Em Tóquio para se poder comprar um carro tem q se provar q se o pode estacionar.

Há cartoes magnéticos recarregaveis q servem para todas as redes (publicas ou privadas) sem ter pensar onde se compram os bilhetes e tantas confusões.

E são dezenas de linhas de metro e comboio q chegam a todos os pontos desta cidade gigantesca. Deve ser maior q de sintra a setúbal.

Como é que uma AML para os transportes n faz sentido?
De MC a 22 de Abril de 2008 às 23:03
>Em Tóquio para se poder comprar um carro tem q se provar q se o pode estacionar.

a sério?! muito bom, vou investigar. e vem mesmo a calhar para um post que eu queria escrever sobre estacionamento em lisboa, em q um presidente da junta anda obsecado em roubar passeio para estacionamento.
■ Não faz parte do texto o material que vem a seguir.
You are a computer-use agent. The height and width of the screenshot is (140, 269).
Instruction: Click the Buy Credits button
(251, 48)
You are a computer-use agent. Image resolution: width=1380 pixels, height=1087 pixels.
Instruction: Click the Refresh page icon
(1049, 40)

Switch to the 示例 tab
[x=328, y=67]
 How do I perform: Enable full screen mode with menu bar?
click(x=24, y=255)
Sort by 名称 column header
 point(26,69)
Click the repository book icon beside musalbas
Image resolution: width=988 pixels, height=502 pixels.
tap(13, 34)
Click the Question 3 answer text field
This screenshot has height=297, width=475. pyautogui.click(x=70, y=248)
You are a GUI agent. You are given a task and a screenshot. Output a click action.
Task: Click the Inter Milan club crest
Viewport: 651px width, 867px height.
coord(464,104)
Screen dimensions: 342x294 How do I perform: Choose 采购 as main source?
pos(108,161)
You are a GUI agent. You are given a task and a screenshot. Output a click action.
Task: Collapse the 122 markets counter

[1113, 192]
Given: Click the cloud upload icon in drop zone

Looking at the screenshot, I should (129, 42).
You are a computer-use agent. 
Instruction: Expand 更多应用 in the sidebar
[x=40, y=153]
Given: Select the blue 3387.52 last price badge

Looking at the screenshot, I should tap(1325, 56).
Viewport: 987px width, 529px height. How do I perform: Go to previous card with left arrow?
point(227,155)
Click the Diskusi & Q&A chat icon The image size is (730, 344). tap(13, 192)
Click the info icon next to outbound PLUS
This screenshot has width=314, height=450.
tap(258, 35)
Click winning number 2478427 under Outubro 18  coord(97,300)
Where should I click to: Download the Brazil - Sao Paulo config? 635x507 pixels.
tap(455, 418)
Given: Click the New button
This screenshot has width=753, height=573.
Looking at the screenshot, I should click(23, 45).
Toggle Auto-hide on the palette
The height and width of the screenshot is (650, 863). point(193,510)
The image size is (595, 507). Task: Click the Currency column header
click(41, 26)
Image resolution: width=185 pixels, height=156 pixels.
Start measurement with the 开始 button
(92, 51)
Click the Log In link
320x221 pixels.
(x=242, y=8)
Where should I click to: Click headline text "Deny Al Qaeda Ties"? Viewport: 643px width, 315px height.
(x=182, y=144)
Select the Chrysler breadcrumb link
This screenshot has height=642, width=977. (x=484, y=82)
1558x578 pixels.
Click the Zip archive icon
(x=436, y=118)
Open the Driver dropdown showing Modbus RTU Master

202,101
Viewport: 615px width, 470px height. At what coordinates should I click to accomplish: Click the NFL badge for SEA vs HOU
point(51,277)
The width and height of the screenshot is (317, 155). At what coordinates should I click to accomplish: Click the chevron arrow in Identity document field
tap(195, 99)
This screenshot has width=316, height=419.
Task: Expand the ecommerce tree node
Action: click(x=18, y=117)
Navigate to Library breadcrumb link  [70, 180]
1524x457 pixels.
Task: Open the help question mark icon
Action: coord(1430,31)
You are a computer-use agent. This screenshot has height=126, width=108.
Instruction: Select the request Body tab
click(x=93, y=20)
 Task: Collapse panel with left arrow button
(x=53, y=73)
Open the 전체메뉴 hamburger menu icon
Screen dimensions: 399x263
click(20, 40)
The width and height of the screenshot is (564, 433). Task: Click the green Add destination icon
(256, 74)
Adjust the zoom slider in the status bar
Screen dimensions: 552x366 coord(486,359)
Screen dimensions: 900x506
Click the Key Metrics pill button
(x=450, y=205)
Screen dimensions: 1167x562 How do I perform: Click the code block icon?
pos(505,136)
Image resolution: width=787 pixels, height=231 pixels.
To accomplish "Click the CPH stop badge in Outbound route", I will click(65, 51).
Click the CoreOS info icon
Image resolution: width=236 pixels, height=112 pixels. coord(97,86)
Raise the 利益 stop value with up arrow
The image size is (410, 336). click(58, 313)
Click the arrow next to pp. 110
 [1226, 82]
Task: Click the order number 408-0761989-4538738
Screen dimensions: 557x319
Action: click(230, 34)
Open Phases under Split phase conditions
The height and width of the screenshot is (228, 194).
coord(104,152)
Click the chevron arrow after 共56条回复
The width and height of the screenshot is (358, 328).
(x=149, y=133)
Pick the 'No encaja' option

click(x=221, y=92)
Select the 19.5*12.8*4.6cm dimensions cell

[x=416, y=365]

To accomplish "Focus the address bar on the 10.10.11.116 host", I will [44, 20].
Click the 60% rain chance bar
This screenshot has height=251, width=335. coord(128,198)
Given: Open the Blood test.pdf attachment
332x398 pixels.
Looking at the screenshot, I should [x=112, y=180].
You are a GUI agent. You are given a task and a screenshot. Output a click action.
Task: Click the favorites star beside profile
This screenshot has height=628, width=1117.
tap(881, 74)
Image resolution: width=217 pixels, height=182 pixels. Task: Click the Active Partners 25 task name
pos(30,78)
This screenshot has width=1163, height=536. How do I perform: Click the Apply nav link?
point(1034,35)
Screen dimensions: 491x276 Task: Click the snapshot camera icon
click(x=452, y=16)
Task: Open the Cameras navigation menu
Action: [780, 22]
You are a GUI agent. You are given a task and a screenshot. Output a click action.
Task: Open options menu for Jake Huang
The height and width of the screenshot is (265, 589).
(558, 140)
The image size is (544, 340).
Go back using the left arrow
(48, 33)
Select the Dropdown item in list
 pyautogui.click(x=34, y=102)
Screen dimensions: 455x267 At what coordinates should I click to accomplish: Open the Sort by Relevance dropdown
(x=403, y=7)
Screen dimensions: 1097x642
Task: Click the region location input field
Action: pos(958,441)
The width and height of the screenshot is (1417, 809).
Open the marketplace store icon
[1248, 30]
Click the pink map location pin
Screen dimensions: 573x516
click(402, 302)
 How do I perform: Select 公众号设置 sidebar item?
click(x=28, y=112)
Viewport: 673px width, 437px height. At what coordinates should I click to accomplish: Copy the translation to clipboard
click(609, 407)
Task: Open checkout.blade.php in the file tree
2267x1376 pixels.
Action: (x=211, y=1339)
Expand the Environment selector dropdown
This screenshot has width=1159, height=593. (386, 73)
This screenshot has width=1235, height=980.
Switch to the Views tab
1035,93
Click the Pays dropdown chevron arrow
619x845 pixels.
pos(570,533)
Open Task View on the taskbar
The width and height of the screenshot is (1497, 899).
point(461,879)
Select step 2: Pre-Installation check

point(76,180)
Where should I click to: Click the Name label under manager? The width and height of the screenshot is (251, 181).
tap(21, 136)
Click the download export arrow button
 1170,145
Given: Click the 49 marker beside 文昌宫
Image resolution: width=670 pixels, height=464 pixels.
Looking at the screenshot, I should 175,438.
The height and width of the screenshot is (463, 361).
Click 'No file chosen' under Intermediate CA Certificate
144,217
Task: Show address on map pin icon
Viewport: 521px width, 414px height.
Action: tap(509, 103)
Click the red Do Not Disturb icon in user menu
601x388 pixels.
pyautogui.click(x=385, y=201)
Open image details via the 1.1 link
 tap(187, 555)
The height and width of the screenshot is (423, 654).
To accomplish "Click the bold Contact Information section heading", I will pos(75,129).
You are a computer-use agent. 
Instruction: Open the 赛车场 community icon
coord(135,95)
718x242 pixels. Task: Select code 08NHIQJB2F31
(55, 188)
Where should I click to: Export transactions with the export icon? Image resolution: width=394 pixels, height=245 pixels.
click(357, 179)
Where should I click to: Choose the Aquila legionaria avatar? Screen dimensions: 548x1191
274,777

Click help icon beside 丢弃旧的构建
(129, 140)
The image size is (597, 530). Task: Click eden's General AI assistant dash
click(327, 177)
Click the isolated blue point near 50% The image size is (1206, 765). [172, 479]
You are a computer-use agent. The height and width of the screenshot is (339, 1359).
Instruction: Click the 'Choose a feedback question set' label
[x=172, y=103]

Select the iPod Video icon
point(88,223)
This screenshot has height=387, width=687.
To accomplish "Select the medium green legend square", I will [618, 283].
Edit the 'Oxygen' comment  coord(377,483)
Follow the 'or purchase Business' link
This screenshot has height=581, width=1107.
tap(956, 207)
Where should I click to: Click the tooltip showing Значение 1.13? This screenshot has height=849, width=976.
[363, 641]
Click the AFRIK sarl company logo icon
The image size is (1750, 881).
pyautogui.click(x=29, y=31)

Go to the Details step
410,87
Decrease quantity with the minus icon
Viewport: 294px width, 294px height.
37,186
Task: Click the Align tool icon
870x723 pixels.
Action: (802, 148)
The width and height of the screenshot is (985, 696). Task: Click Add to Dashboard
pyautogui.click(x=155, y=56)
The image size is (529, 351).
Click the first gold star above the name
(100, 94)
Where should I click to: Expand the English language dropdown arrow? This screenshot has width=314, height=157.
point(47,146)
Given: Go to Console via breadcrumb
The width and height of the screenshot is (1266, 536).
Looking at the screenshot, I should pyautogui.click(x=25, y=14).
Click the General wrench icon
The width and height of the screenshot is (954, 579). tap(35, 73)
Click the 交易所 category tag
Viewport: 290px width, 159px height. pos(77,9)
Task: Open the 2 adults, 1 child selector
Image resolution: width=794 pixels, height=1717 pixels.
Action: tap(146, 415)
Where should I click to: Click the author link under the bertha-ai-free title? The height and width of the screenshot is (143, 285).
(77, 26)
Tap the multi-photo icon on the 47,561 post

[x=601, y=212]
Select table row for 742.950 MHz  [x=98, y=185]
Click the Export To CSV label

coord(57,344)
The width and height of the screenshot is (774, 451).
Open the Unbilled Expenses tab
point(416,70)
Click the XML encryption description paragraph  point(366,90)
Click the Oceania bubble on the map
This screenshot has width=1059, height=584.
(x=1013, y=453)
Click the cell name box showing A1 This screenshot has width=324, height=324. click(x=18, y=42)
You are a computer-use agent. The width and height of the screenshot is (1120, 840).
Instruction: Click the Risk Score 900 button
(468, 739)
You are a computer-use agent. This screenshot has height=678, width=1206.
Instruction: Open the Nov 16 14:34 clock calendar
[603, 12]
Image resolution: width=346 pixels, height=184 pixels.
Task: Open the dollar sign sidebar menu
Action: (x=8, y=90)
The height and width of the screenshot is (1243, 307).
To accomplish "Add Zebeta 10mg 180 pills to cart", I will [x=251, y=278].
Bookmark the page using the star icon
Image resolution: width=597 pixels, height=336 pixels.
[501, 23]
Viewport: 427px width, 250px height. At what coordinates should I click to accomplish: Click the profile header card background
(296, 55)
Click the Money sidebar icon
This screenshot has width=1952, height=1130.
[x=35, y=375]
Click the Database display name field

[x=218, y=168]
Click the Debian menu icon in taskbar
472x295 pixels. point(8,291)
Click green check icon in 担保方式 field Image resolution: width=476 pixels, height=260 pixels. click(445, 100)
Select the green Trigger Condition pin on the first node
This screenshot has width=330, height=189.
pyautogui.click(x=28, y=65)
> Há cartoes magnéticos recarregaveis q servem para todas as redes (publicas ou privadas) sem ter pensar onde se compram os bilhetes e tantas confusões.
acho que só mesmo que nunca saiu de Lisboa é que não se apercebe do absurdo dos nossos bilhetes, e a quantidade de gente que se afasta dos transportes por causa disso. mais impressionante, é que Lisboa é mesmo uma excepção (o Porto está bem melhor nisto) em toda a Europa!